About ENERGY STORAGE - For the Future!
Lars Jacobsson is a CEO who earned his
money as an oil contractor, but chose to
invest the money from oil in a technology
of the future. Today he is involved in
developing alternative battery technologies
without lithium and cobalt in the company
Texel.
His company got sole control of battery
technology when Trump focused on coal and oil
The technology has come so far that the
days of the oil industry are counted.
What does Kockums, Ford motors and the technology
behind the hydrogen bomb has in common, which also
links to Gothenburg?
Answer: On Kungsgatan (a street in Gothenburg) there
is the company, Texel, which in September last year
was appointed by the US Department of Energy as one
of the best battery technicians to be able to replace
lithium batteries on a large scale.
Their battery solution consists of a
combination of Stirling engines, developed
by Kockums and Ford, and a thermochemical
battery that can store thermal energy,
developed by the same laboratory in the
US that once developed the hydrogen bomb.
Lars Jacobsson is CEO of the company. He has a
background as an oil contractor, but chose to invest
the money from oil in a technology of the future.
How come this technology ended up with
you?
- My focus has been heat radiation from the
sun, and how to convert it into electricity.

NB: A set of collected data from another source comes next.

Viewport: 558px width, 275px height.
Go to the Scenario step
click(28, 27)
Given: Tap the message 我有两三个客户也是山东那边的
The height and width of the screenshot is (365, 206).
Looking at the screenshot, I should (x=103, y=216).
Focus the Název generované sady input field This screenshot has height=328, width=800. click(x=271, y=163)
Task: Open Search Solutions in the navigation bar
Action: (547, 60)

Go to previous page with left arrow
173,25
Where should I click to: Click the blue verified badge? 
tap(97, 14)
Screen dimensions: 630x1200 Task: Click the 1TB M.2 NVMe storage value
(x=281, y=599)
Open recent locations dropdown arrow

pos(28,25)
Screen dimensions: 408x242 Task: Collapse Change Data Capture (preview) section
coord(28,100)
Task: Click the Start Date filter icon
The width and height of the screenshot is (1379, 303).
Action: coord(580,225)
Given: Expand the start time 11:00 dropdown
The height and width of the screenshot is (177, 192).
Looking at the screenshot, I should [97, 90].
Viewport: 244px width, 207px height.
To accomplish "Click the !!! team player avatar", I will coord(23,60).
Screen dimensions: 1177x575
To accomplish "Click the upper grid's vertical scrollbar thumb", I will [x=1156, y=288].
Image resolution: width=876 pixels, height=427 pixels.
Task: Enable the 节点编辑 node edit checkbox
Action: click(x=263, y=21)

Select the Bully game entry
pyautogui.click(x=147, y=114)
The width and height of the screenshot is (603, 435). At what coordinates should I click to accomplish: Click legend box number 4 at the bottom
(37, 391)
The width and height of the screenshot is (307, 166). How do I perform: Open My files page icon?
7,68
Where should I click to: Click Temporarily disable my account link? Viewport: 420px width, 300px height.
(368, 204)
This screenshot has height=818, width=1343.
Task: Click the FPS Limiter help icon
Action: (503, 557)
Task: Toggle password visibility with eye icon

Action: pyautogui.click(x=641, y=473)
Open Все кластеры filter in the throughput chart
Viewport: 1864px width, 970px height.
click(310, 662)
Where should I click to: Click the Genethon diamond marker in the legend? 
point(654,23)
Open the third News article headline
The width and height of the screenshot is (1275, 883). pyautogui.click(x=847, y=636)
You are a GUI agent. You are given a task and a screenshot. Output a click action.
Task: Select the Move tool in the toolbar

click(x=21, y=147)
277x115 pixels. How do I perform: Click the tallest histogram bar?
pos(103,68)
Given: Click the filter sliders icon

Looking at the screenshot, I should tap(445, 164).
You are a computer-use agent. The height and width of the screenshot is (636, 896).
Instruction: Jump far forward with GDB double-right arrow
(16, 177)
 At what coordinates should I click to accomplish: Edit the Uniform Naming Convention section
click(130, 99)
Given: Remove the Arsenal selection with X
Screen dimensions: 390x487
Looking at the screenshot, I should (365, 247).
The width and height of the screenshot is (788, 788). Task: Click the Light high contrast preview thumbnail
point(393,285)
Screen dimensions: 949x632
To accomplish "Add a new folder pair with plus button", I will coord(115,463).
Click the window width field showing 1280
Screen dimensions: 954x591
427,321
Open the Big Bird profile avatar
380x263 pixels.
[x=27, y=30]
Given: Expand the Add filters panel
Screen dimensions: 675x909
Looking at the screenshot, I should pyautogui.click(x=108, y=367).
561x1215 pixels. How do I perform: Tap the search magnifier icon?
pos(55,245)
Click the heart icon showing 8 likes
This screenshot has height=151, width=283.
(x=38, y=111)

I have been with and founded several companies
that focus on it, but have always said that it
is not enough - you have to be able to store
and supply the energy around the clock.
So in 2010 I started a company called United
Sun Systems, which today is Texel, and started
to buy a lot of different technology to look
at opportunities to store thermal energy and
convert it into electricity. When I started
looking for battery technology, we did not
look at lithium, but instead of heat batteries,
since our input was just heat. In 2012, we
bought what was then the world's largest
thermal solar plant, in Arizona. Then we
started to look around the world to find out
which researchers, labs or universities could
best solve the storage problem. At this time,
few people cared about energy storage.
But we found a laboratory in South Carolina
that also invented the hydrogen bomb on behalf
of President Truman. This led them to become
leaders in hydrogen research and thermal energy
today. They had succeeded in researching a
thermochemical battery technology. So we started
negotiating with the US Department of Energy to
get exclusive rights to this battery.
How come the US state allows a Swedish
company exclusive rights to such technology?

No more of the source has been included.